- _Teks yang Diberikan_:
* * * * *

TAMU

Puisi Menurut Kunni

PEKANBARU, UIR, aklamasi.net-Kunni Masrohanti ialah pegiat teater dan salah satu penyair perempuan di Riau. Perempuan yang memiliki panggilan akrab Kunni itu lahir pada 11 April 1974 di Siak. Ia adalah anak ke tiga dari lima bersaudara.

Kesibukan Kunni sekarang adalah membina komunitas yang didirikannya, Rumah Sunting, selain itu ia juga menulis buku puisi yang terbit pada 2011 lalu berjudul Sunting. Minggu lalu (20/3) salah satu Reporter AKLaMASI UIR berkesempatan untuk mewawancarai Kunni mengenai puisi, kegiatannya, dan komunitasnya.

Sejak kapan kakak menyukai puisi?
Saya menyukai puisi dari SD, awalnya hanya suka membaca puisi hingga mengikuti lomba baca puisi beberapa kali. Saya mulai menulis puisi sejak kuliah di Universitas Islam Negeri Sultan Syarif Kasyim Riau, selain itu saya juga bergabung dengan Lembaga Pers Mahasiswa Gagasan.

* * * * *

- _Bahan yang Diberikan_:
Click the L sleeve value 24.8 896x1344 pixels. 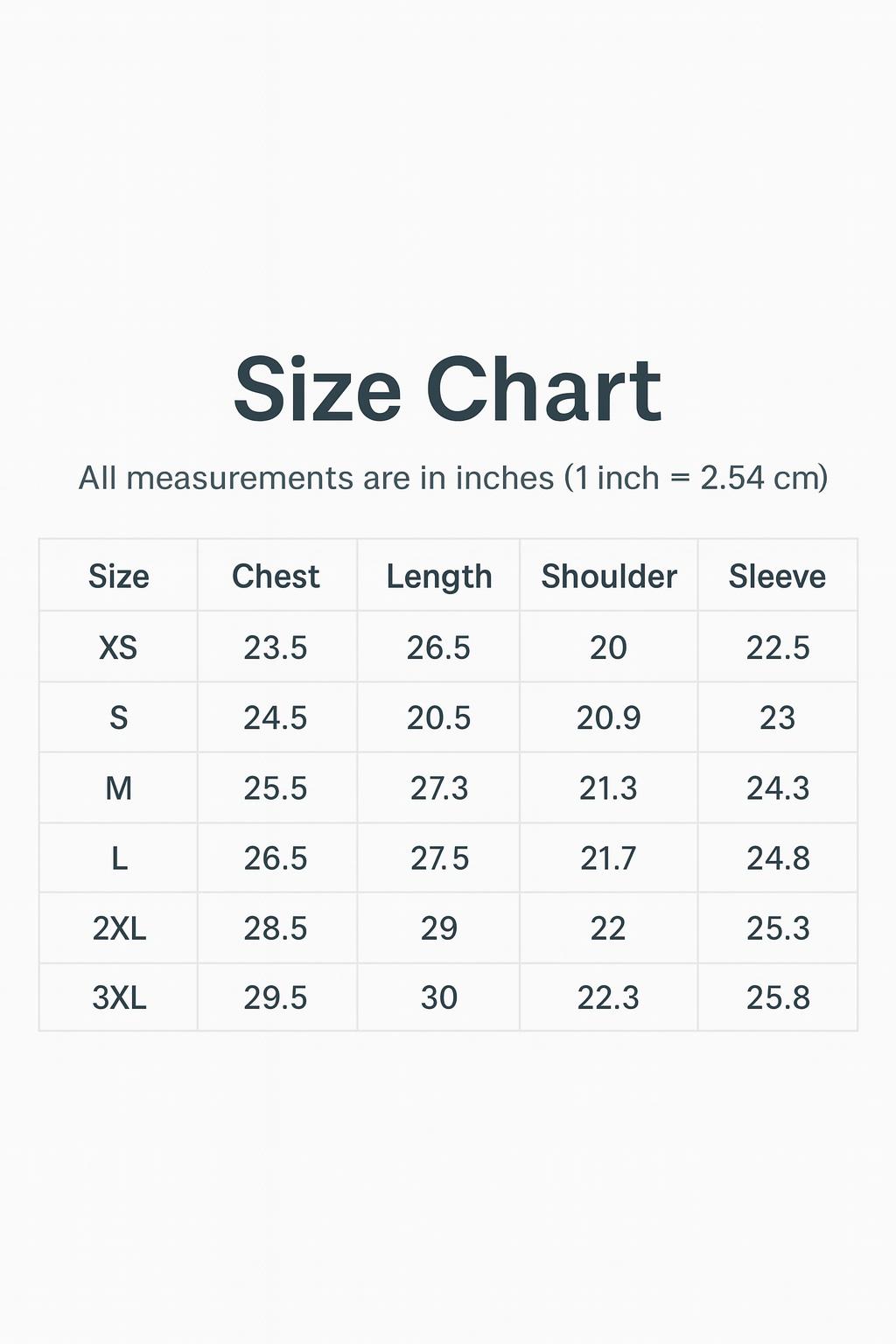point(778,858)
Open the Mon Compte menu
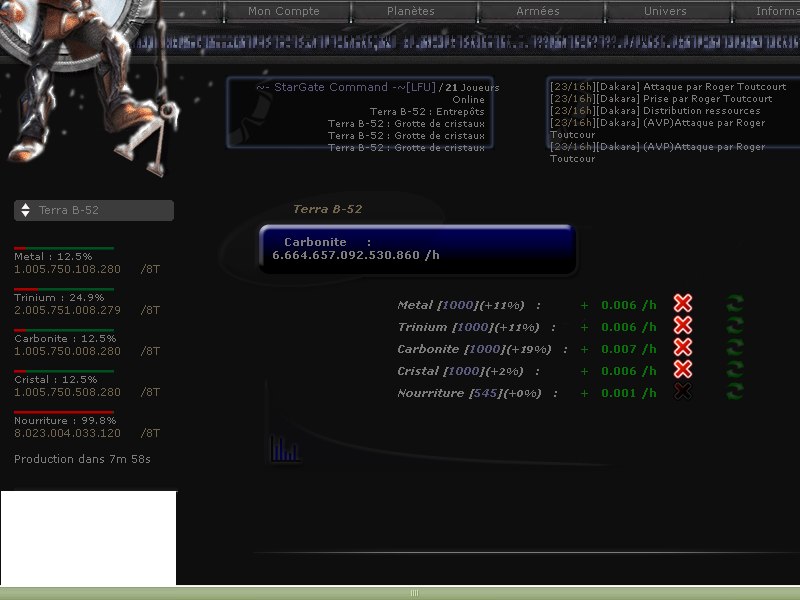 [x=284, y=11]
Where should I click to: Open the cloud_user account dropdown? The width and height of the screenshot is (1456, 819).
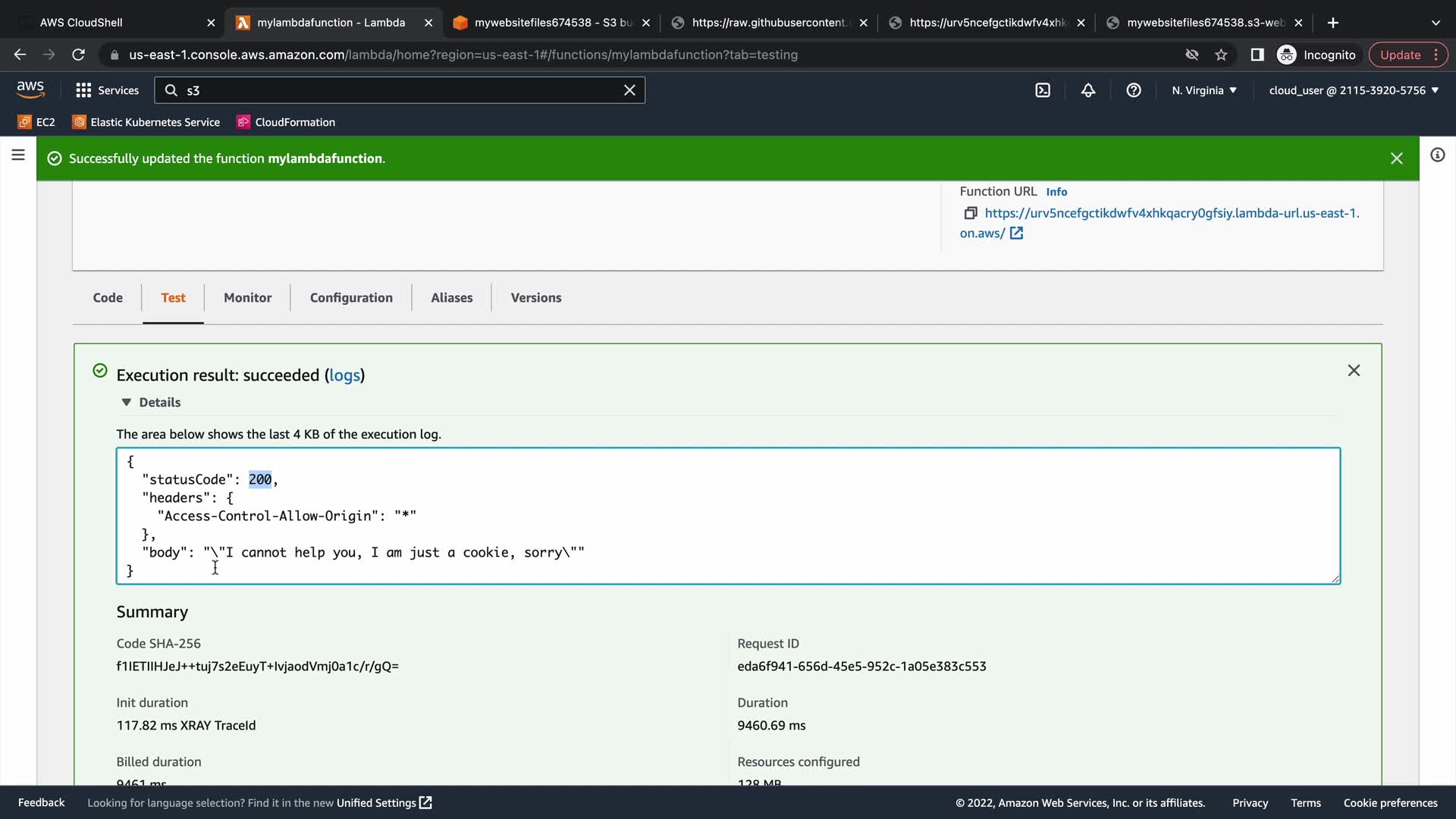1354,90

* * * * *

- _Tugas Wajib_:
**A.** Menurut teks tentang Kunni, apa saja hal yang menjadi pokok wawancara reporter AKLaMASI UIR dengan Kunni?
**B.** Apa judul buku puisi Kunni yang terbit pada 2011 menurut teks tentang Kunni?
**C.** Tuliskan kembali bagian teks tentang Kunni, mulai pada kata-kata "Puisi Menurut Kunni" dan berhenti setelah "dari lima bersaudara.".
Item-item ini diambil dari sumber yang berbeda.

- _Jawaban Tiap Tugas_:
**A.** Puisi, kegiatannya, dan komunitasnya.

**B.** Sunting.

**C.**
Puisi Menurut Kunni

PEKANBARU, UIR, aklamasi.net-Kunni Masrohanti ialah pegiat teater dan salah satu penyair perempuan di Riau. Perempuan yang memiliki panggilan akrab Kunni itu lahir pada 11 April 1974 di Siak. Ia adalah anak ke tiga dari lima bersaudara.